* Task requirements *
From the first line to the last, copy the listing below word for word.

* Data shown *
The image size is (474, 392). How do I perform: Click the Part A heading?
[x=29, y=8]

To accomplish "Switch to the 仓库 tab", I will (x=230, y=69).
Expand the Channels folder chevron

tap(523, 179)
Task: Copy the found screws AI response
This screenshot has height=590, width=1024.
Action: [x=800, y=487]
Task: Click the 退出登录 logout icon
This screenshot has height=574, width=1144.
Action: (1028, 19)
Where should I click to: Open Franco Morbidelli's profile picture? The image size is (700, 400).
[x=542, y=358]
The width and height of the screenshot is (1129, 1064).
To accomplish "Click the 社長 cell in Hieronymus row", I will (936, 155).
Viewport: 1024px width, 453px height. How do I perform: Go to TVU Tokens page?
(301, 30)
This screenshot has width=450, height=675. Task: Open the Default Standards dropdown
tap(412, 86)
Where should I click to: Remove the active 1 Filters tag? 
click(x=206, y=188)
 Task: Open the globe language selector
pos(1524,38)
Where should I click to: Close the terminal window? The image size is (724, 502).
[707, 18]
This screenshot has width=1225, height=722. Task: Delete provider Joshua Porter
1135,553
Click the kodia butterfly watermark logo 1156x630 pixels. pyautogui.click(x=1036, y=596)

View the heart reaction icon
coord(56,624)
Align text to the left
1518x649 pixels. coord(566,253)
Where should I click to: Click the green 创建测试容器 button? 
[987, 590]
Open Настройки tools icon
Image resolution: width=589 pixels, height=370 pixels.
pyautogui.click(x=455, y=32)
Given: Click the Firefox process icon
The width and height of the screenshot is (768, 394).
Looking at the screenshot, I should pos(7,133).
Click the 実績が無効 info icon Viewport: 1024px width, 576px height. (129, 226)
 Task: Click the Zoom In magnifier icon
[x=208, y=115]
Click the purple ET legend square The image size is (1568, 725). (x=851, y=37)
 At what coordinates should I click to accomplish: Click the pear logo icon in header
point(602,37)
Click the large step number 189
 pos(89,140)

* Solution for this task *
The image size is (474, 392). How do I perform: Click the Part A heading?
[x=29, y=8]

To accomplish "Switch to the 仓库 tab", I will (x=230, y=69).
Expand the Channels folder chevron

tap(523, 179)
Task: Copy the found screws AI response
This screenshot has height=590, width=1024.
Action: [x=800, y=487]
Task: Click the 退出登录 logout icon
This screenshot has height=574, width=1144.
Action: (1028, 19)
Where should I click to: Open Franco Morbidelli's profile picture? The image size is (700, 400).
[x=542, y=358]
The width and height of the screenshot is (1129, 1064).
To accomplish "Click the 社長 cell in Hieronymus row", I will (936, 155).
Viewport: 1024px width, 453px height. How do I perform: Go to TVU Tokens page?
(301, 30)
This screenshot has width=450, height=675. Task: Open the Default Standards dropdown
tap(412, 86)
Where should I click to: Remove the active 1 Filters tag? 
click(x=206, y=188)
 Task: Open the globe language selector
pos(1524,38)
Where should I click to: Close the terminal window? The image size is (724, 502).
[707, 18]
This screenshot has width=1225, height=722. Task: Delete provider Joshua Porter
1135,553
Click the kodia butterfly watermark logo 1156x630 pixels. pyautogui.click(x=1036, y=596)

View the heart reaction icon
coord(56,624)
Align text to the left
1518x649 pixels. coord(566,253)
Where should I click to: Click the green 创建测试容器 button? 
[987, 590]
Open Настройки tools icon
Image resolution: width=589 pixels, height=370 pixels.
pyautogui.click(x=455, y=32)
Given: Click the Firefox process icon
The width and height of the screenshot is (768, 394).
Looking at the screenshot, I should pos(7,133).
Click the 実績が無効 info icon Viewport: 1024px width, 576px height. (129, 226)
 Task: Click the Zoom In magnifier icon
[x=208, y=115]
Click the purple ET legend square The image size is (1568, 725). (x=851, y=37)
 At what coordinates should I click to accomplish: Click the pear logo icon in header
point(602,37)
Click the large step number 189
 pos(89,140)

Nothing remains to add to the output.